Imagine if health care were like interacting with your favorite consumer brand. You could arrange a consultation on demand from an app on your phone, like a meal from DoorDash or a ride from Uber. A doctor might seamlessly monitor your progress from afar, or come to your home to treat you, much as someone from TaskRabbit comes to your home to help assemble your dining table. You could even have at-home equipment for testing and therapy, with professional guidance via livestream should you need it — think Peloton, but for medicine.
A world where healthcare caters to patients as consumers has been predicted for years. But so far, reality hasn’t lived up to the expectation. Now, a set of macrotrends is creating a burning platform for healthcare players to put patients at the center of their business. The impact of consumerism is leaving no healthcare sector exempt, reaching traditional healthcare stakeholders (e.g., providers, payers, medtech, life sciences) and piquing interest in non-traditional players (e.g., tech, retail).

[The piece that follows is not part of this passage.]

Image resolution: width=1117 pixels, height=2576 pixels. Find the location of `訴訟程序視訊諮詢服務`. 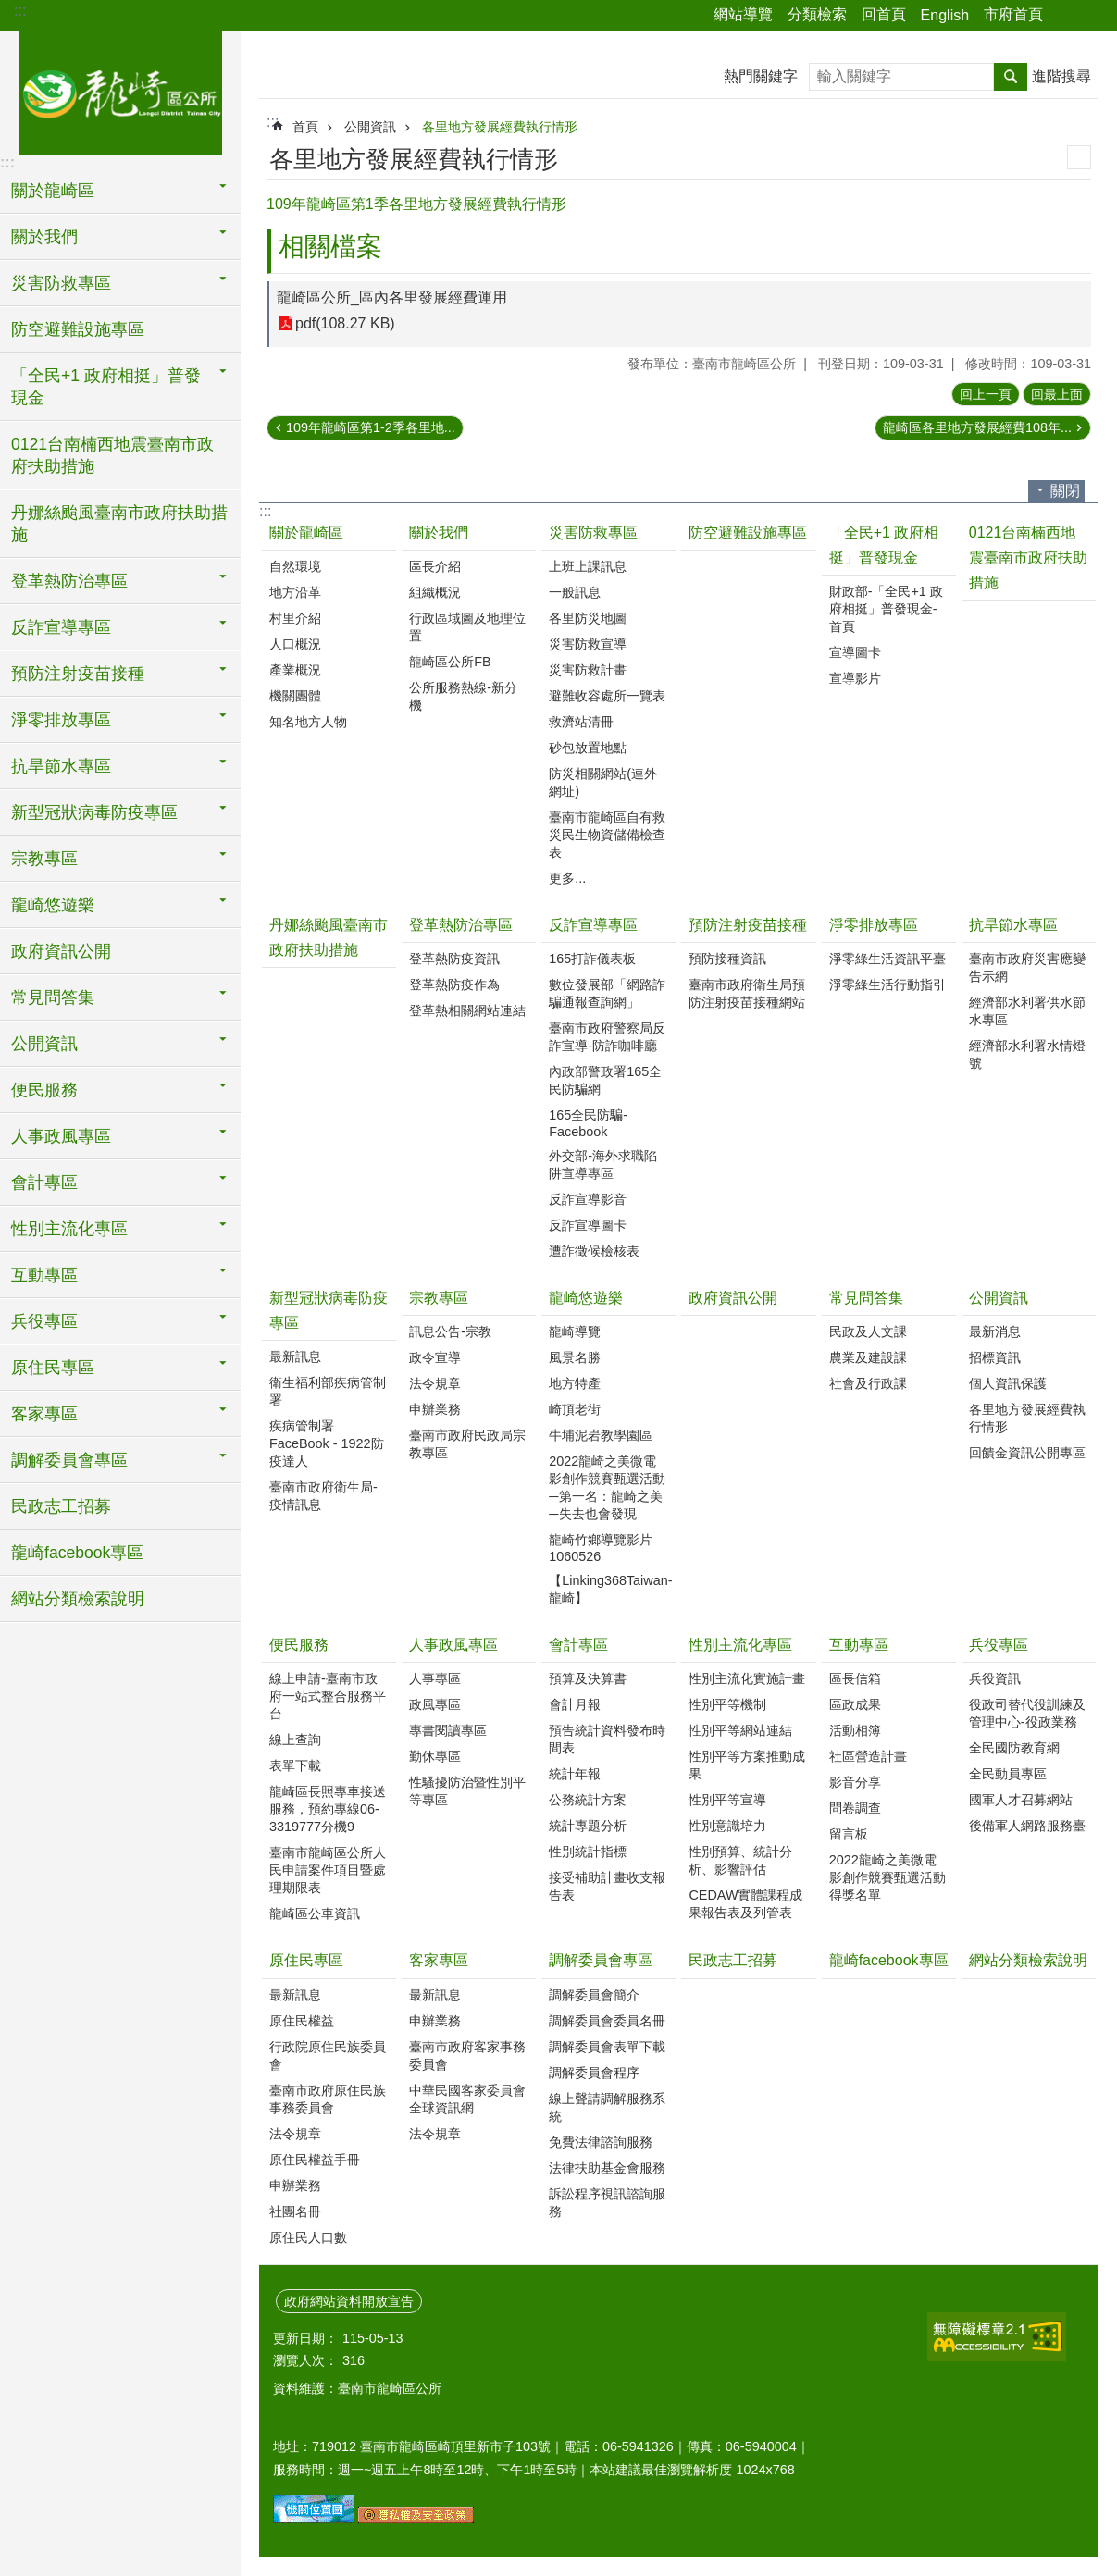

訴訟程序視訊諮詢服務 is located at coordinates (607, 2202).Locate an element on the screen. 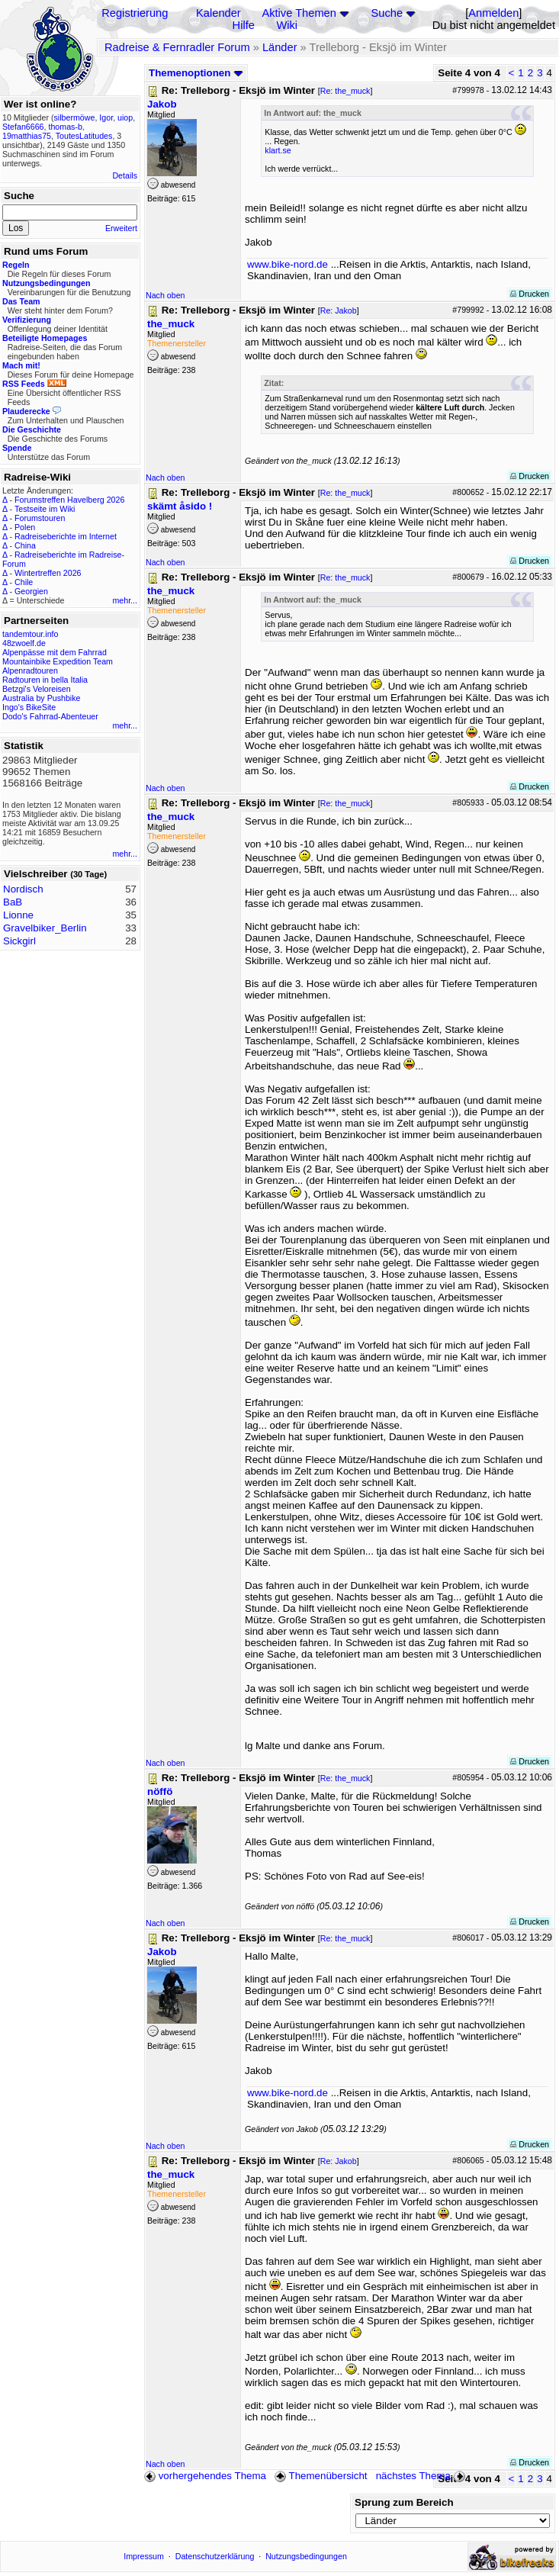 The image size is (559, 2576). Registrierung is located at coordinates (134, 13). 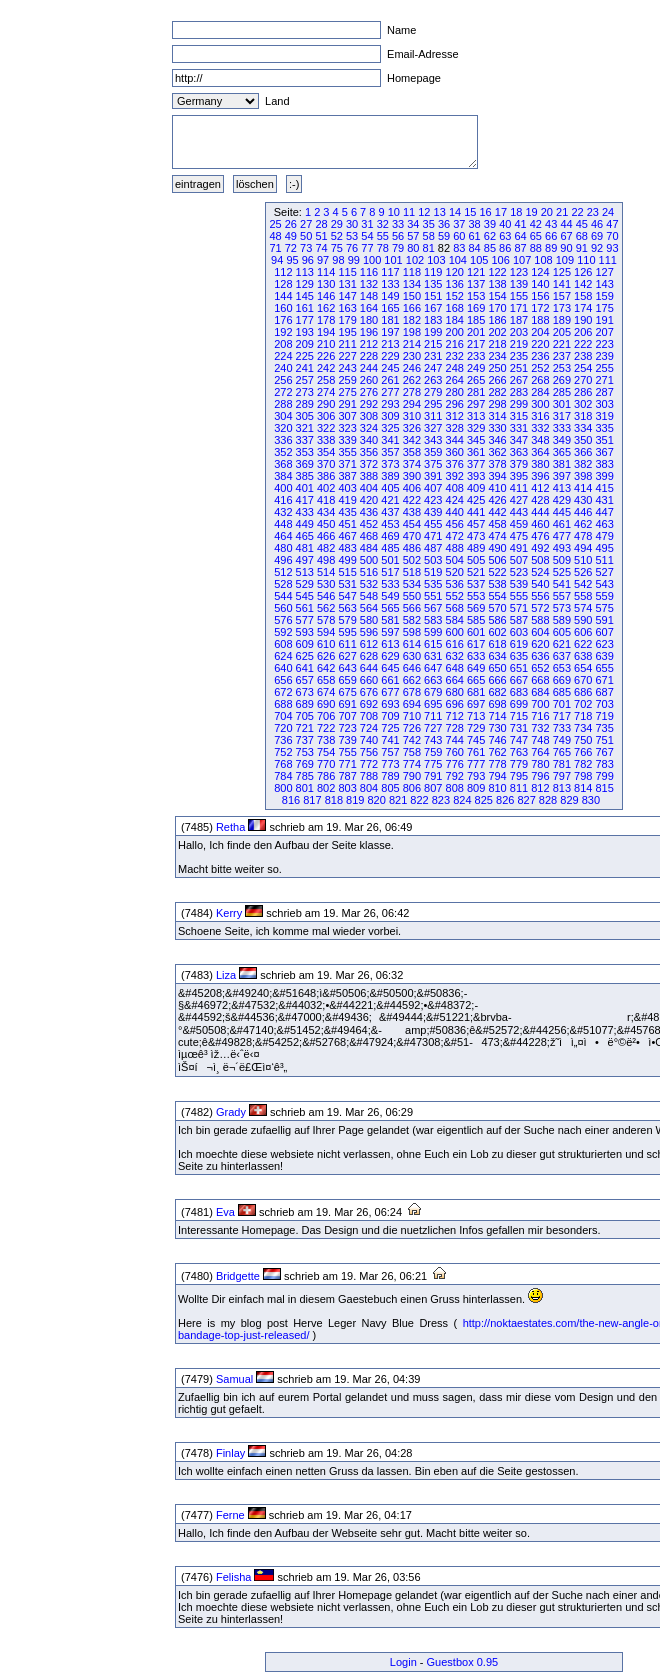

This article is the first of a series about the implications of the new consumer healthcare reality. In this installment, we’ll start off with a look at the macrotrends driving healthcare toward consumerism. Then we’ll walk through some broad, but key, steps to getting consumer-centricity right.
A healthcare landscape in flux
The trend toward healthcare consumerism is influenced by several key landscape changes in the rapidly evolving healthcare landscape:
- Increasing healthcare costs and the shift toward value-based care
- Growing patient desire for convenience in healthcare
- Expanding competition within healthcare and the need to innovate to retain and gain consumers
Increasing healthcare costs and the shift toward value-based care
Escalating costs (see Figure 1) have healthcare providers sharpening their focus on prevention and overall wellness in a bid to reduce per-patient healthcare expenditures. A key motivator has been the shift to value-based care, in which reimbursements are tied to patient outcomes versus services delivered.